Nothing in the entries should be altered. Write them out in full.

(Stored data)
◇ ◇ ◇ ◇ ◇

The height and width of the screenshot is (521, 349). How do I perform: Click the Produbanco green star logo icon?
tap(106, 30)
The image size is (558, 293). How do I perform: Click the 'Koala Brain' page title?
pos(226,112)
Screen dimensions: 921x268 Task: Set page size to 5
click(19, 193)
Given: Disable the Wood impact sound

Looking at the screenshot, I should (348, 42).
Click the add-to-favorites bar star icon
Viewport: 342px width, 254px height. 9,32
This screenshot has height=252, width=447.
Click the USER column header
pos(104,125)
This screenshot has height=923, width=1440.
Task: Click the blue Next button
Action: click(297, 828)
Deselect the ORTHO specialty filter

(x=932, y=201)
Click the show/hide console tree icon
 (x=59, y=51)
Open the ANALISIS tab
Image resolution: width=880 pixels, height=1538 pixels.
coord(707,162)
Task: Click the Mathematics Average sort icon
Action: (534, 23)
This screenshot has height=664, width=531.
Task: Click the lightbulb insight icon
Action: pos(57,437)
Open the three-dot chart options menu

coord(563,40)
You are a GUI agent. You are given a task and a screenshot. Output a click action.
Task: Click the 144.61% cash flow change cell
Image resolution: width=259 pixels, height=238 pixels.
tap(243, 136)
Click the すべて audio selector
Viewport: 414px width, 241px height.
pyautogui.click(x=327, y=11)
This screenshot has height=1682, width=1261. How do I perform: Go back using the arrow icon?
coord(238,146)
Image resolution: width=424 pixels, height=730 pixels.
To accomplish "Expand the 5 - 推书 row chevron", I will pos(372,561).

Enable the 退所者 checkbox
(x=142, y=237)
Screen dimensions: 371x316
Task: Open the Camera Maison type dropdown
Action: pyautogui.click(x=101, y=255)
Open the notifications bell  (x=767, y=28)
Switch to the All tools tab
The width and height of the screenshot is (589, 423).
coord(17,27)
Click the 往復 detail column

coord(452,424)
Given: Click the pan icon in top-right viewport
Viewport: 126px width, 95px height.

◇ ◇ ◇ ◇ ◇

• [Solution to this problem]:
The height and width of the screenshot is (521, 349). How do I perform: Click the Produbanco green star logo icon?
tap(106, 30)
The image size is (558, 293). How do I perform: Click the 'Koala Brain' page title?
pos(226,112)
Screen dimensions: 921x268 Task: Set page size to 5
click(19, 193)
Given: Disable the Wood impact sound

Looking at the screenshot, I should (348, 42).
Click the add-to-favorites bar star icon
Viewport: 342px width, 254px height. 9,32
This screenshot has height=252, width=447.
Click the USER column header
pos(104,125)
This screenshot has height=923, width=1440.
Task: Click the blue Next button
Action: click(297, 828)
Deselect the ORTHO specialty filter

(x=932, y=201)
Click the show/hide console tree icon
 (x=59, y=51)
Open the ANALISIS tab
Image resolution: width=880 pixels, height=1538 pixels.
coord(707,162)
Task: Click the Mathematics Average sort icon
Action: (534, 23)
This screenshot has height=664, width=531.
Task: Click the lightbulb insight icon
Action: pos(57,437)
Open the three-dot chart options menu

coord(563,40)
You are a GUI agent. You are given a task and a screenshot. Output a click action.
Task: Click the 144.61% cash flow change cell
Image resolution: width=259 pixels, height=238 pixels.
tap(243, 136)
Click the すべて audio selector
Viewport: 414px width, 241px height.
pyautogui.click(x=327, y=11)
This screenshot has height=1682, width=1261. How do I perform: Go back using the arrow icon?
coord(238,146)
Image resolution: width=424 pixels, height=730 pixels.
To accomplish "Expand the 5 - 推书 row chevron", I will pos(372,561).

Enable the 退所者 checkbox
(x=142, y=237)
Screen dimensions: 371x316
Task: Open the Camera Maison type dropdown
Action: pyautogui.click(x=101, y=255)
Open the notifications bell  (x=767, y=28)
Switch to the All tools tab
The width and height of the screenshot is (589, 423).
coord(17,27)
Click the 往復 detail column

coord(452,424)
Given: Click the pan icon in top-right viewport
Viewport: 126px width, 95px height.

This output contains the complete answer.